Low Wind and High Winds Are Problems

Hot days with no wind can happen. These are not highly unusual events. The low wind days means there is not enough wind power for relatively normal electrical demand. This was part of the problem in the past few weeks.

California had reduced solar power on many days because of smoke from wildfires. Today there is smoke from wildfires covering much of California. The wildfires are burning for months out of the year. The utility companies have told the state that it will take at least a decade to reduce the risk of wildfires from a faulty electric grid. There are over 150 million dead trees in California’s forests. Massive wildfires have been happening every year for the past four years. It is not a question of IF there will be wildfires. There will be large wildfires every year for a decade and probably longer. Energy plans that do not accept this reality will be plans that fail.

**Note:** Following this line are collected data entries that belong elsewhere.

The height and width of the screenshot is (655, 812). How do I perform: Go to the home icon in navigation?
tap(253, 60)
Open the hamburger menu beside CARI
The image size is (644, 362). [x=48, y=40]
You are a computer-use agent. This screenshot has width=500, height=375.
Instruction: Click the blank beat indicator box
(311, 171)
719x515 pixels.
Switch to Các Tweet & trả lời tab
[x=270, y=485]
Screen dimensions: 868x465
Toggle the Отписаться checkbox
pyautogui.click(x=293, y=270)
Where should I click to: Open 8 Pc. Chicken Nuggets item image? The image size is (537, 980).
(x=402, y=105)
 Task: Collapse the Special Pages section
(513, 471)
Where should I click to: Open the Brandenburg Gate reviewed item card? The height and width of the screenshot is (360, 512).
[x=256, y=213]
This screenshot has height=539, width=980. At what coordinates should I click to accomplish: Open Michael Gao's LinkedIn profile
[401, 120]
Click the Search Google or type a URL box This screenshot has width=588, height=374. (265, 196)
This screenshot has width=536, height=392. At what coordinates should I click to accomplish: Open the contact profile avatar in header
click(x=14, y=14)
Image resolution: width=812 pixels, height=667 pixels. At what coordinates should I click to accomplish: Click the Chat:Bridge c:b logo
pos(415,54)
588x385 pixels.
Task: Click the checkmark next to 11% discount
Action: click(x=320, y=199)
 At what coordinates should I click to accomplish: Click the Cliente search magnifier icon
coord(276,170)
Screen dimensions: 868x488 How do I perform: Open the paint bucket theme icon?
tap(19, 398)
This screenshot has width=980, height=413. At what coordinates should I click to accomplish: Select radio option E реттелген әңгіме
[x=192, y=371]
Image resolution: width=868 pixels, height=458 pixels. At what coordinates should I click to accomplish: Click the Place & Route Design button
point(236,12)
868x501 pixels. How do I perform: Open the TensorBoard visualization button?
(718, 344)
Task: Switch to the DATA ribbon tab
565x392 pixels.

On high wind days, Pacific Gas and Electric (PGE) has had to shutdown the power grid to prevent wildfires which have burned entire towns.

PGE has a page describing Power Safety Power Shutoffs.

Forecasted sustained winds generally above 25 mph and wind gusts in excess of approximately 45 mph, depending on location and site-specific conditions such as temperature, terrain and local climate.

PGE has said you can expect this to happen 0 to 5 times every year. PGE supplies power to Northern California.

PGE knows they have not maintained the power grid properly so high winds can push down the wires hanging from towers and set fires. They have said they will need at least a decade to catch up on maintenance to make a safer grid.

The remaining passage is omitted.